Positive selection in the human lineage across time scales

Abstract

Understanding the evolutionary history of humankind has long been a central goal of biology. This history extends over millions of years- beginning with the events that led to our divergence from chimpanzees and other primate relatives, and ending with the ongoing migration patterns that give rise to the diverse human populations we see today. DNA sequencing and other molecular techniques for ascertaining genetic variation have been instrumental in reconstructing the timeline of this history. However, these technologies can also be leveraged to answer more fundamental questions about the ways that natural selection has shaped human evolution.

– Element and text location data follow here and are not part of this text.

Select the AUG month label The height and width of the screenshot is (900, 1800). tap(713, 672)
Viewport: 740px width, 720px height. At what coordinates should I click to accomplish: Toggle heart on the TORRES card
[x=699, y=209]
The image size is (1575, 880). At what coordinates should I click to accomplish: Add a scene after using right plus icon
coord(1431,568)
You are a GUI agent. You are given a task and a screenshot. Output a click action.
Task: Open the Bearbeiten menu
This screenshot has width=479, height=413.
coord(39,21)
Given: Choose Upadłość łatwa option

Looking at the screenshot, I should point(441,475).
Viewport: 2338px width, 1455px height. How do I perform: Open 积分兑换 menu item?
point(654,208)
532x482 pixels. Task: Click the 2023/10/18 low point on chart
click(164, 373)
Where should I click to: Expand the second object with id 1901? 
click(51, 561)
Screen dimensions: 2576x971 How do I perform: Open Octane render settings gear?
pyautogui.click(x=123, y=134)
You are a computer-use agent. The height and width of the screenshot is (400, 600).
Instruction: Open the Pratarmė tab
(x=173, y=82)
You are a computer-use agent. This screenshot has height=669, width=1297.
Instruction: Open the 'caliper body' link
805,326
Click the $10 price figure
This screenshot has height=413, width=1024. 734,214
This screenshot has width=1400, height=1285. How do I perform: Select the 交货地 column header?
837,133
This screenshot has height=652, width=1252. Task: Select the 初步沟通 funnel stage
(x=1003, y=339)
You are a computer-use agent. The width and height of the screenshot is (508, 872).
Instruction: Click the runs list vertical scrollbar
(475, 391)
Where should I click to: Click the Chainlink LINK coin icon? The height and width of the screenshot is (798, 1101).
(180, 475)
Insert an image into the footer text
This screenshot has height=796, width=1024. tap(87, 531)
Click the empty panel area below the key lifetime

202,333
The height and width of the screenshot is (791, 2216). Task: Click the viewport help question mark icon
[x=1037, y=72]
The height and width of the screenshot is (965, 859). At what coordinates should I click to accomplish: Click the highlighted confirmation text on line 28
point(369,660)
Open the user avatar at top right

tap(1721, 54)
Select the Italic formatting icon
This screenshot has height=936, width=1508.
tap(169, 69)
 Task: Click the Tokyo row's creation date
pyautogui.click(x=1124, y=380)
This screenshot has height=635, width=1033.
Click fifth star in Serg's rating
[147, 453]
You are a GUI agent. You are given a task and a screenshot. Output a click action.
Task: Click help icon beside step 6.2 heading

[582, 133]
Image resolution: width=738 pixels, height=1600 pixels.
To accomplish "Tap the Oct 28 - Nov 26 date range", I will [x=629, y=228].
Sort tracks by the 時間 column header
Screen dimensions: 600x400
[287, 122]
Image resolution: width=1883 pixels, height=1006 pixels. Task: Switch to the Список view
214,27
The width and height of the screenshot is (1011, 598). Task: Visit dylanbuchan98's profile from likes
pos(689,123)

For instance, studying patterns of DNA variation can elucidate the genetic basis of traits that were selected for in the human lineage across time scales. Although many methods have been developed to identify these signatures that natural selection has left on our genomes, there are still many cases of positive selection that current methods are not designed to detect. Here I present novel genome-wide approaches for detecting natural selection at two different points in human history. In the first, I extended methods to identify regulatory elements that show elevated rates of human-specific substitutions, and may thus underlie unique human phenotypes that evolved after our divergence from other apes. In the second, I characterized haplotypes inherited from interbreeding events with archaic hominin species that facilitated modern human adaptation to out of Africa environments. Both of these approaches build significantly on previous work to identify positive selection in the human genome, and provide an extensive catalogue of loci to study using more targeted hypotheses in the future.